Detecting the biomarkers is accomplished using sensitive biosensors made up of extremely fine nanowires having diameters of less than 10 nanometers. The nanowires can be functionalized or processed to detect any form of bimolecular interaction that involves proteins or nucleic acids, as stated on Vista's website at www.vistatherapeutics.org.
Processing requires the pre-attachment through covalent bonding of capture molecules such as antibodies to the nanowire. Charged target molecules in the fluid are attracted to the capture molecules, producing a change in the electric field around the nanowire. The resultant current flow in the nanowire corresponds to the binding and unbinding of target molecules depending upon their concentration in the fluid. Each nanowire serves as the gate of an FET. Since conductance of the nanowire varies with the number of charged target molecules, monitoring this conductance provides an accurate indication of the level of the specific functionalized biomarker. Target molecules can be detected in the range of tens of proteins/ml.
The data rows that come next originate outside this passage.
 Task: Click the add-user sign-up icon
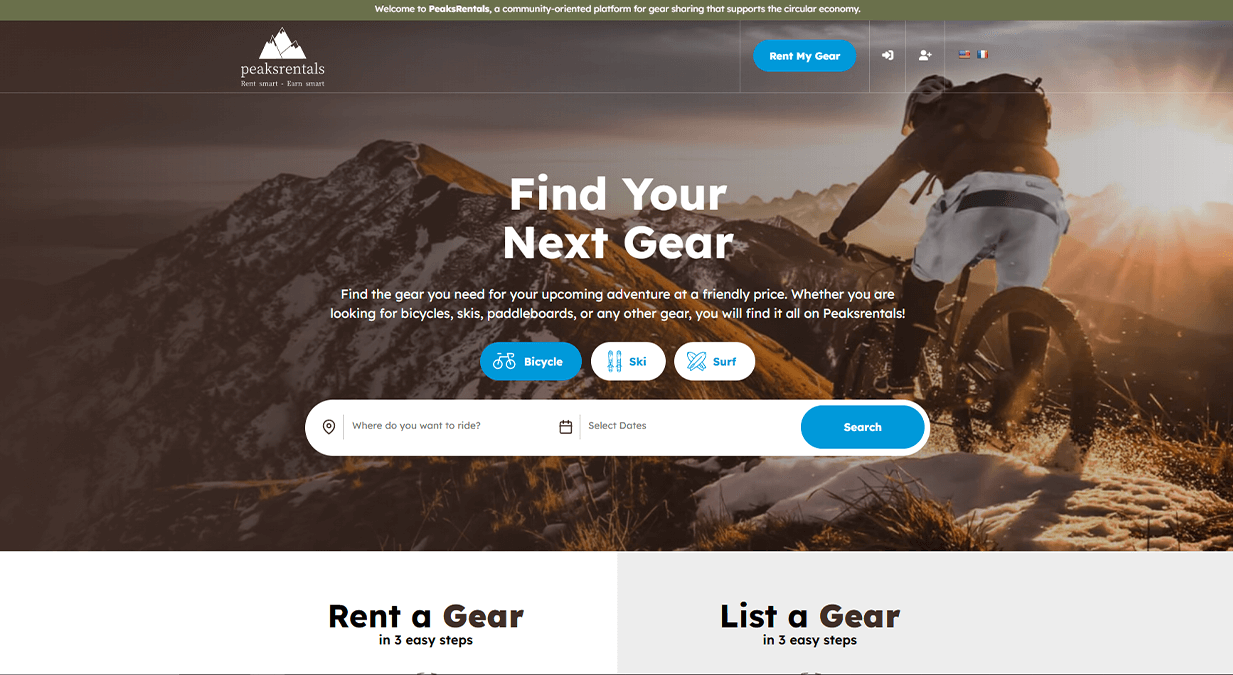(x=925, y=56)
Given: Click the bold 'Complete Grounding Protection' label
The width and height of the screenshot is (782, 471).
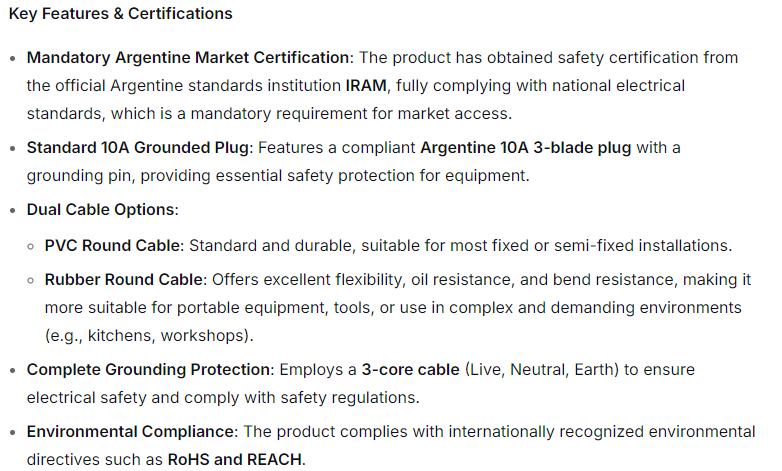Looking at the screenshot, I should pos(149,369).
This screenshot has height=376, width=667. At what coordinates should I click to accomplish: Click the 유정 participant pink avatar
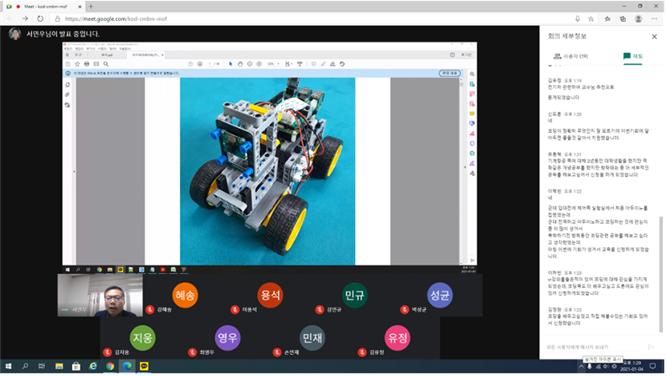click(x=397, y=338)
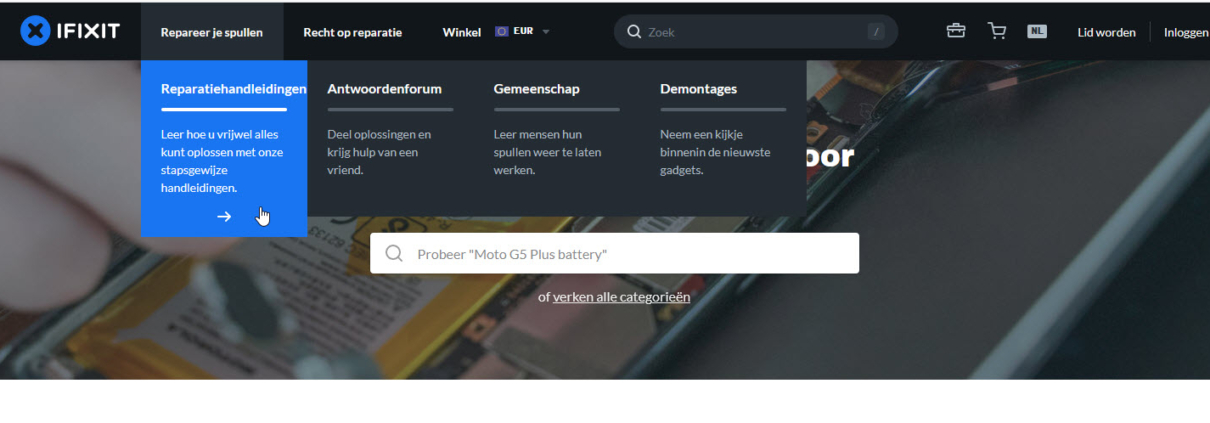Select Winkel in the top navigation
This screenshot has width=1210, height=423.
click(x=461, y=32)
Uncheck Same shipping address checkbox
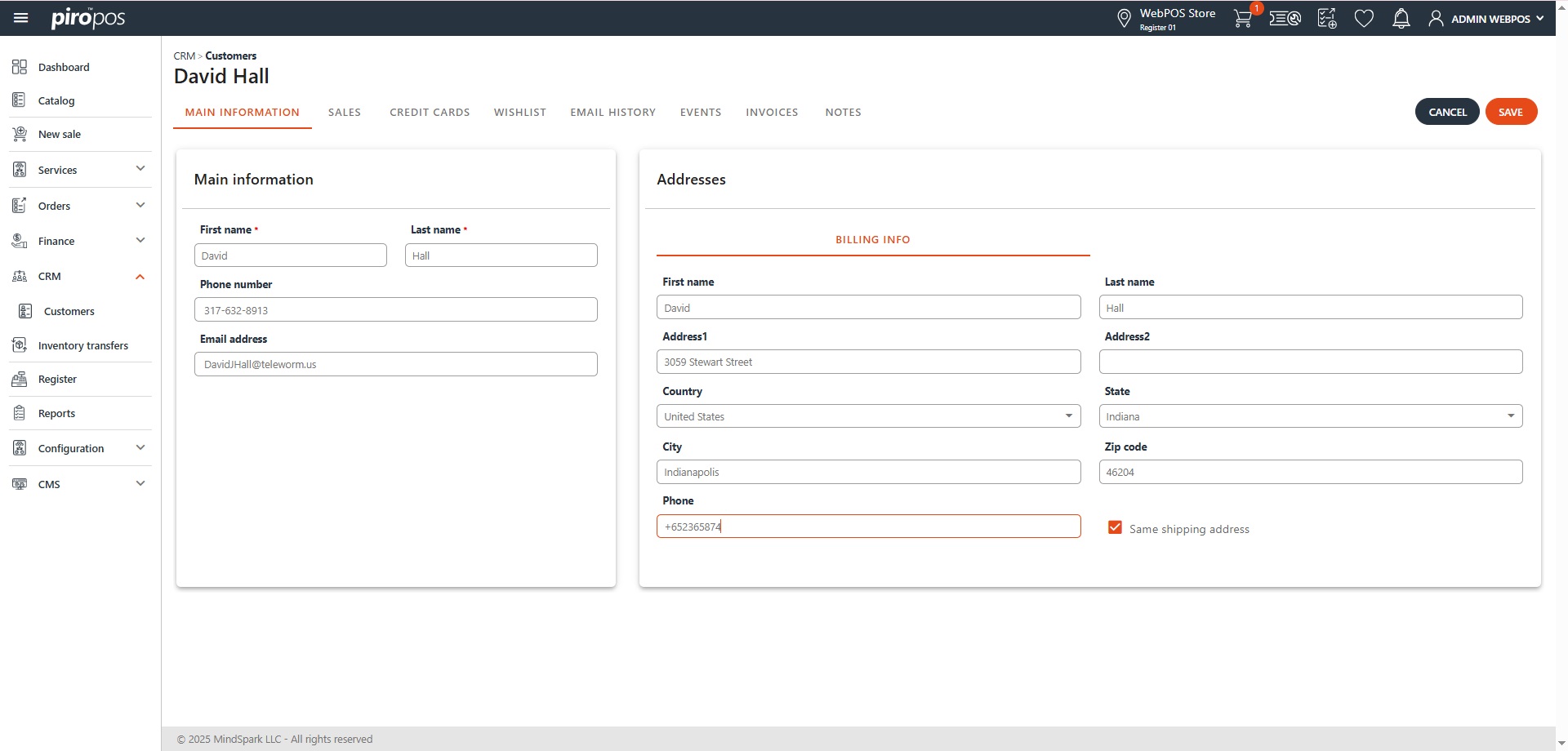 (x=1115, y=527)
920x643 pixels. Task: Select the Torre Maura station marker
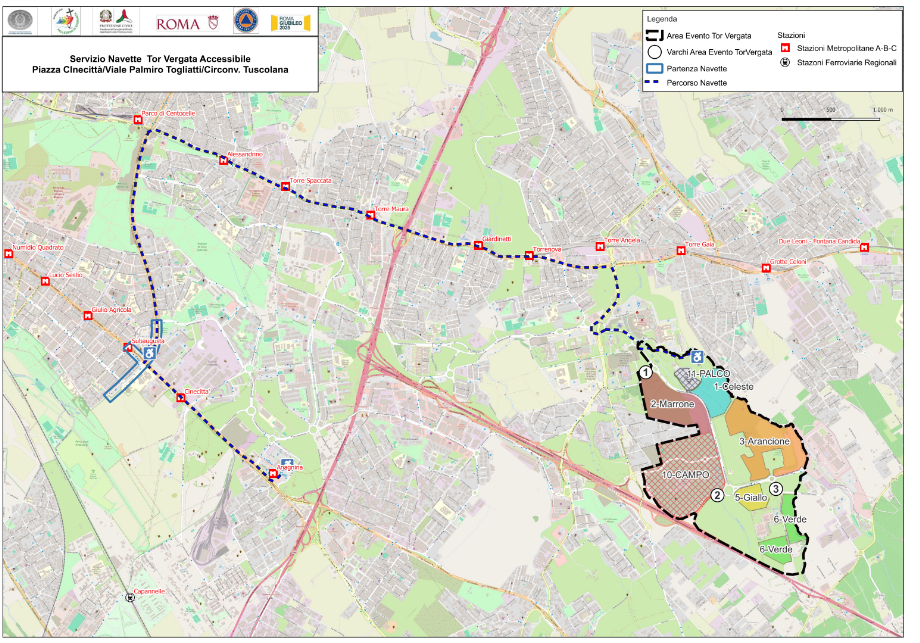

Sets of nanowires can be processed into microfluidic chips that have input and output ports for the fluid to pass through. The chips are manufactured in much the same way as standard ICs. For bedside use, these chip biosensors will be located in the patient's IV line to allow continuous detection and monitoring of multiple biomarkers.
According to Vista Therapeutics, the market for biosensor technology currently is estimated to be greater than $3B spread over a number of commercial and military applications. Topping the list at $2B is point-of-care clinical settings, followed by clinical research and trials, and military and bioweapons at $500M each. Preclinical safety assessment is pegged at $300M with drug discovery and development at $250M. In terms of hardware, it is estimated that 7B microfluidic chips will be needed for patient monitoring and 1B for academic research. In light of this growing market, combining engineering with biomedicine could well be an exciting field to consider, not only for recent graduates, but seasoned professionals as well.